◆ **Text provided**:
FIG. 3 shows a flowchart of a method for transforming abstract representation to linguistic representation according to an embodiment of the present invention.
DESCRIPTION OF THE PREFFERED EMBODIMENT
A preferred embodiment of the present invention will be described herein below with reference to the accompanying drawings. In the following description, well known functions or constructions are not described in detail since they would obscure the description with unnecessary detail.
Referring to FIG. 1a, there is shown a block diagram of a system (100) to transform an abstract representation to a linguistic representation and vice versa according to an embodiment of the present invention. The system (100) is able to transform a linguistic representation into an abstract representation. Moreover, the system (100) is able to transform an abstract representation into a linguistic representation. The linguistic representation refers to a structure representing meaning of a natural language text in terms of an entity-and-relation model of a non- linguistic domain. As an example, a natural language text "John writes a book with a quilt' is provided as a linguistic representation below:
[Person:John]<-(agnt)<-[write]->(thme)->[Book]
->(inst)->[Quill]
On the other hand, the abstract representation is a more high-level structure compared to the linguistic representation, containing standardized terms, easier to read by a human but still processable by a computer. An example of an abstract representation of the above linguistic representation is provided below:
[Person: John] ->(dc:author)->[Book]
->(use)->[Quill] The system (100) comprises of a representation processor (110), a stored mappings database (140), a standard vocabularies database (150) and a linguistic ontologies database (160). The representation processor (110) includes an abstractor component (120) and a specializer component (130). The representation processor (110) is used to receive a linguistic representation and an abstract representation and transform it into an abstract representation and a linguistic representation respectively by using predefined abstraction rules and specialization rules.

◆ **Data excerpt**:
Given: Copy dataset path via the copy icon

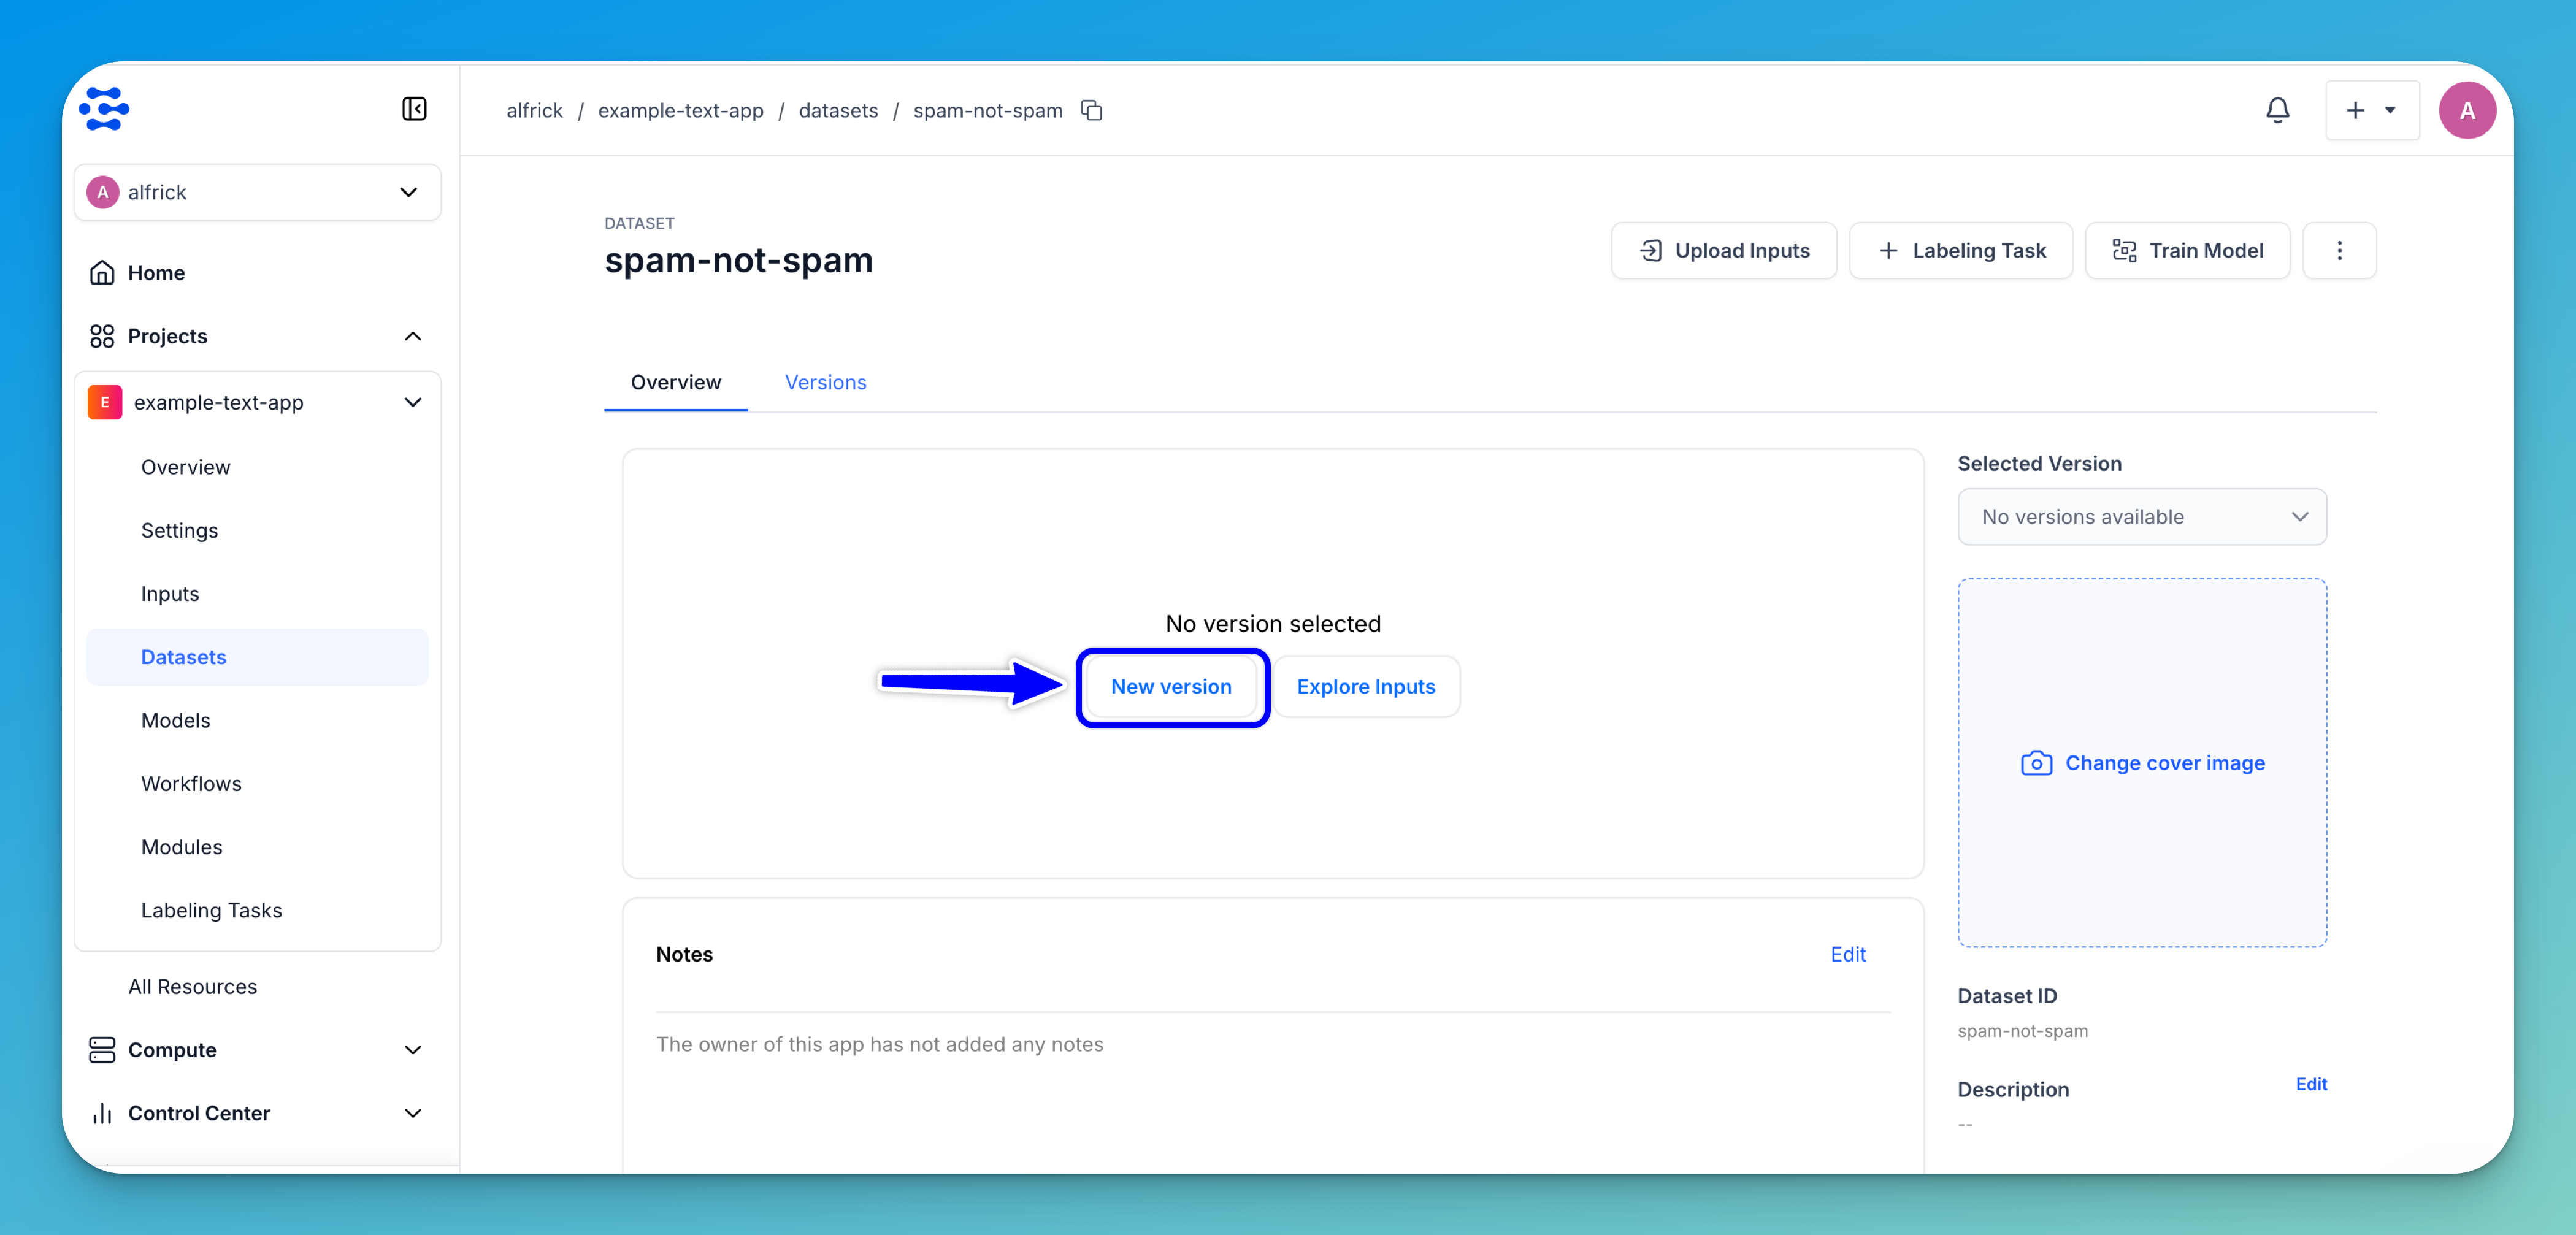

◆ **Aim A**: In the patent text on transforming abstract and linguistic representations, which two components does the representation processor (110) include?
◆ **Aim B**: Proceed with the patent text on transforming abstract and linguistic representations, starting after its last sentence.

◆ **Final answer A**: An abstractor component (120) and a specializer component (130).

◆ **Final answer B**:
The stored mappings database (140) is used to store mapped schemas. As an example of a stored mapping is provided below:
[Author]<-(agnt)<-[write]->(thme)->[Text] maps to [Author]->(dc:author)->[Text]. The standard vocabularies database (150) is used to describe relationships and concepts of a term. Such standard vocabularies database includes but not limited to Friend of a Friend (FOAF) knowledge base.
The linguistic ontologies database (160) used preferably include VerbNet and FrameNet, wherein VerbNet is lexical database of verb and FrameNet is a lexical database.
FIG. 1b shows a block diagram of the abstractor component (120) of the representation processor (110). The abstractor component (120) is used to transform a linguistic representation into an abstract representation by using the predefined abstraction rules. The abstractor component (120) comprises of a concepts and properties extractor component (121), a verb determinator component (122), a schemas extractor component (123), a schemas mapper component (124), and a concepts and properties matcher component (125).
The concepts and properties extractor component (121) is used to extract all the concepts and properties based on the input of a linguistic representation. Moreover, the concepts and properties extractor component (121) is also used to identify linguistic tags for the concepts identified. Thus, the concepts and properties extractor component (121) produces a set of concepts, properties and linguistic tags based on the linguistic representation provided.
The verb determinator component (122) is used to determine whether a concept is a verb or not by using the linguistic ontologies database (160). In particular, the verb determinator component (122) uses VerbNet of the linguistic ontologies database (160) to determine whether the concept is a verb and thereon, the verb determinator component (122) uses FrameNet to check whether the concept with its linked properties maps to one of the available schemas for this verb.
The schemas extractor component (123) is used to extract a set of schemas from the standard vocabularies (150) and the linguistic ontologies (160) databases. In particular, the schemas extractor component (123) extracts the associated schemas for a verb from FrameNet. Moreover, the schemas extractor component (123) keeps track of relationships between schemas from FrameNet and schemas from the standard vocabularies database (150).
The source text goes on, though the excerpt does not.